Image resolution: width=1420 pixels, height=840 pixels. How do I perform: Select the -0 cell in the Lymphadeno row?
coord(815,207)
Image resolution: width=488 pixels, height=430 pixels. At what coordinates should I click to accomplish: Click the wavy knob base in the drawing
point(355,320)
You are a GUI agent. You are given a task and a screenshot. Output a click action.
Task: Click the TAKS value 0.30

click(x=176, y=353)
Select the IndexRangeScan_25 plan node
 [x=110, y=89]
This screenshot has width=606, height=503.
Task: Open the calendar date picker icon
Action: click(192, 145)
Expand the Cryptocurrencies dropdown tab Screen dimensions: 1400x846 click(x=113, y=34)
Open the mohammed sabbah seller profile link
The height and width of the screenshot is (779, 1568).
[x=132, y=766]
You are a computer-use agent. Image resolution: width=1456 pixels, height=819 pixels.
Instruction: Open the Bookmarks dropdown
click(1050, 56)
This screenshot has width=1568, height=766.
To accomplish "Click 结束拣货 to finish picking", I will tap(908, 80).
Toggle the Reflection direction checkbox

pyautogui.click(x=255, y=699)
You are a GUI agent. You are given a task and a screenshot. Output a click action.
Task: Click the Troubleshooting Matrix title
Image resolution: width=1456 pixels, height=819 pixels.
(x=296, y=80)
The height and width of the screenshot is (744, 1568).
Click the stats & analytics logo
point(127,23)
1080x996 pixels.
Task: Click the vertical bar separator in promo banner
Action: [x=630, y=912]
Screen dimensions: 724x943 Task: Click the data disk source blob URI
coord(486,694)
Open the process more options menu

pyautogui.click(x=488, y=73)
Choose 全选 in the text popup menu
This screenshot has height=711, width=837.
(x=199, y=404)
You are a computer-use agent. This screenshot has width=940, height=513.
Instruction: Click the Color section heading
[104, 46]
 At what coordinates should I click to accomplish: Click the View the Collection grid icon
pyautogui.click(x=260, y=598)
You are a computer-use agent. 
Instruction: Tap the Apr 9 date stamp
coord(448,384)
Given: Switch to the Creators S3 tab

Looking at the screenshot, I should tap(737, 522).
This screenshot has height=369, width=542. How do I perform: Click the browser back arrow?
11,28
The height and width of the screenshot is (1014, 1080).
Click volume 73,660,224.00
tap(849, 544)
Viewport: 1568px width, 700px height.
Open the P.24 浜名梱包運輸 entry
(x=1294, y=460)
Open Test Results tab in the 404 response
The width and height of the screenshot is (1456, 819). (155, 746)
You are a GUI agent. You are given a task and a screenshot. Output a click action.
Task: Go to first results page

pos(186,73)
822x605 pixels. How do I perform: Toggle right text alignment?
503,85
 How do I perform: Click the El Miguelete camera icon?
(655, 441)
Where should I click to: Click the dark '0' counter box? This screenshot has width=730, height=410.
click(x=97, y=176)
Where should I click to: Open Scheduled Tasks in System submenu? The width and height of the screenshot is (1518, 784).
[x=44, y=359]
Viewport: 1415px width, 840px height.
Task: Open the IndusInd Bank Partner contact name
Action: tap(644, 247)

# # # # # # #

-- ЗАДАНИЕ --
Перепишите все записи, заменив «computer-use agent» на «desktop automation agent». Остальной текст оставьте без изменений.

-- РЕШЕНИЕ --
Image resolution: width=1420 pixels, height=840 pixels. How do I perform: Select the -0 cell in the Lymphadeno row?
coord(815,207)
Image resolution: width=488 pixels, height=430 pixels. At what coordinates should I click to accomplish: Click the wavy knob base in the drawing
point(355,320)
You are a GUI agent. You are given a task and a screenshot. Output a click action.
Task: Click the TAKS value 0.30

click(x=176, y=353)
Select the IndexRangeScan_25 plan node
 [x=110, y=89]
This screenshot has width=606, height=503.
Task: Open the calendar date picker icon
Action: click(192, 145)
Expand the Cryptocurrencies dropdown tab Screen dimensions: 1400x846 click(x=113, y=34)
Open the mohammed sabbah seller profile link
The height and width of the screenshot is (779, 1568).
[x=132, y=766]
You are a desktop automation agent. Image resolution: width=1456 pixels, height=819 pixels.
Instruction: Open the Bookmarks dropdown
click(1050, 56)
This screenshot has width=1568, height=766.
To accomplish "Click 结束拣货 to finish picking", I will tap(908, 80).
Toggle the Reflection direction checkbox

pyautogui.click(x=255, y=699)
You are a GUI agent. You are given a task and a screenshot. Output a click action.
Task: Click the Troubleshooting Matrix title
Image resolution: width=1456 pixels, height=819 pixels.
(x=296, y=80)
The height and width of the screenshot is (744, 1568).
Click the stats & analytics logo
point(127,23)
1080x996 pixels.
Task: Click the vertical bar separator in promo banner
Action: [x=630, y=912]
Screen dimensions: 724x943 Task: Click the data disk source blob URI
coord(486,694)
Open the process more options menu

pyautogui.click(x=488, y=73)
Choose 全选 in the text popup menu
This screenshot has height=711, width=837.
(x=199, y=404)
You are a desktop automation agent. This screenshot has width=940, height=513.
Instruction: Click the Color section heading
[104, 46]
 At what coordinates should I click to accomplish: Click the View the Collection grid icon
pyautogui.click(x=260, y=598)
You are a desktop automation agent. 
Instruction: Tap the Apr 9 date stamp
coord(448,384)
Given: Switch to the Creators S3 tab

Looking at the screenshot, I should tap(737, 522).
This screenshot has height=369, width=542. How do I perform: Click the browser back arrow?
11,28
The height and width of the screenshot is (1014, 1080).
Click volume 73,660,224.00
tap(849, 544)
Viewport: 1568px width, 700px height.
Open the P.24 浜名梱包運輸 entry
(x=1294, y=460)
Open Test Results tab in the 404 response
The width and height of the screenshot is (1456, 819). (155, 746)
You are a GUI agent. You are given a task and a screenshot. Output a click action.
Task: Go to first results page

pos(186,73)
822x605 pixels. How do I perform: Toggle right text alignment?
503,85
 How do I perform: Click the El Miguelete camera icon?
(655, 441)
Where should I click to: Click the dark '0' counter box? This screenshot has width=730, height=410.
click(x=97, y=176)
Where should I click to: Open Scheduled Tasks in System submenu? The width and height of the screenshot is (1518, 784).
[x=44, y=359]
Viewport: 1415px width, 840px height.
Task: Open the IndusInd Bank Partner contact name
Action: tap(644, 247)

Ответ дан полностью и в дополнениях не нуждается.